Ineffective government travel restrictions imposed to combat Omicron caused an estimated £7 billion loss to the UK economy last year, according to World Travel & Tourism Council.
This was due to a massive drop in contributions from the country’s embattled travel and tourism sector.
The global sector’s contribution to the economy worldwide lost an estimated £25.7 billion due to the impact of travel restrictions introduced to combat the spread of the new variant.
The impact of nearly two years of worldwide travel restrictions on both the sector in particular, and the economy generally, has continued to linger.
The £7 billion UK loss in contributions emerged from WTTC research as the country finally begins to recover from the Covid-19 pandemic.
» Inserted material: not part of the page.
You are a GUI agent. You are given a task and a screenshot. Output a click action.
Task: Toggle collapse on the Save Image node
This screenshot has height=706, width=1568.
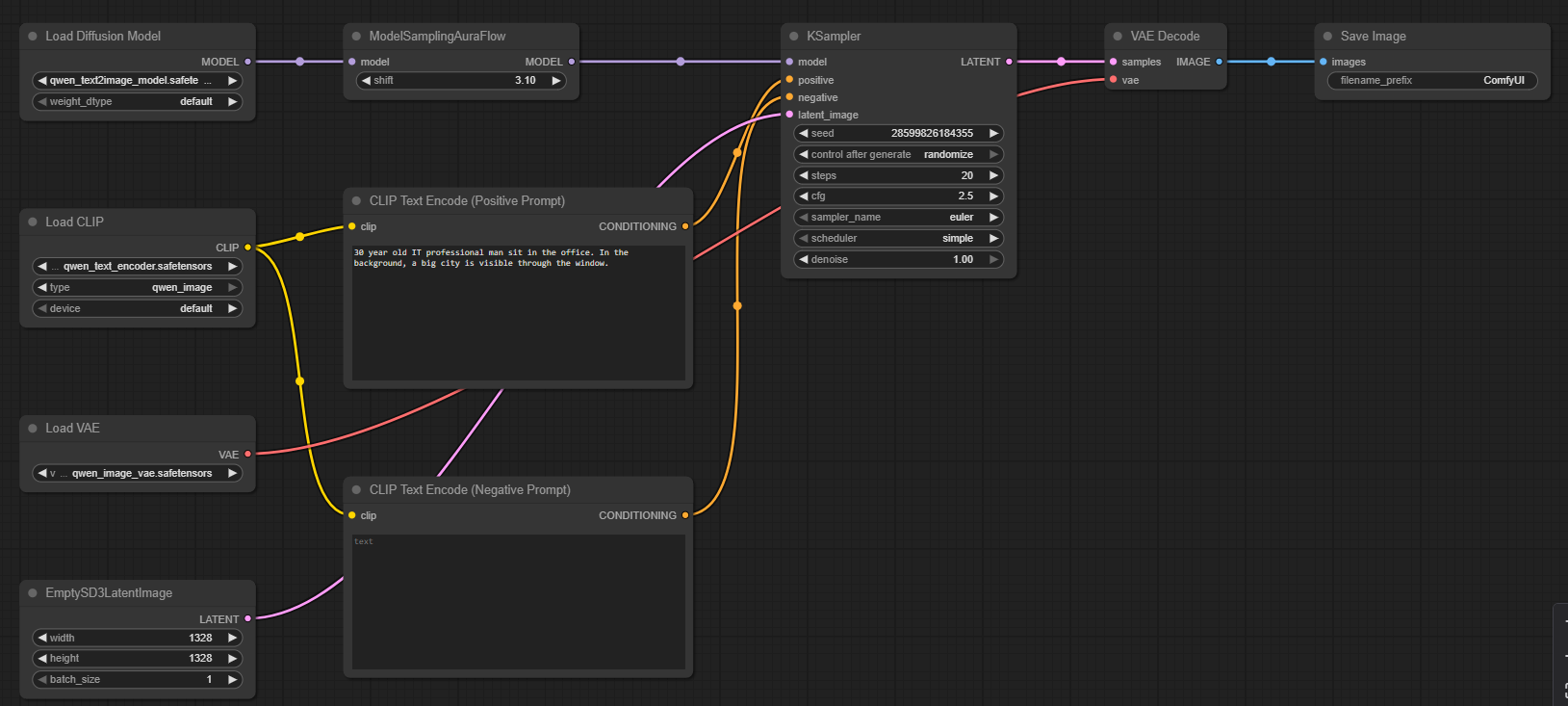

WTTC president and chief executive Julia Simpson said: “Imposing unnecessary travel restrictions to ‘deal’ with Omicron was not backed by science and cost the UK economy £7 billion in lost revenues.
“Travel is opening up worldwide. If the UK is going to start to repair its economy, it needs to keep borders open.”
The number of those employed in the UK travel and tourism sector fell 7.2% from 4.27 million in 2019 to 3.96 million in 2020, according to WTTC’s 2021 economic impact report.
The worldwide travel and tourism sector generated nearly $9.2 trillion to the global economy in 2019, before the pandemic stopped travel in its tracks.
The pandemic brought the sector to an almost complete standstill the following year, causing a massive 49.1% drop, representing a loss of nearly $4.5 trillion.
However, the rebound of the sector means losses have narrowed, with WTTC research showing the global sector could grow to $8.6 trillion this year, just 6.4% behind pre-pandemic levels.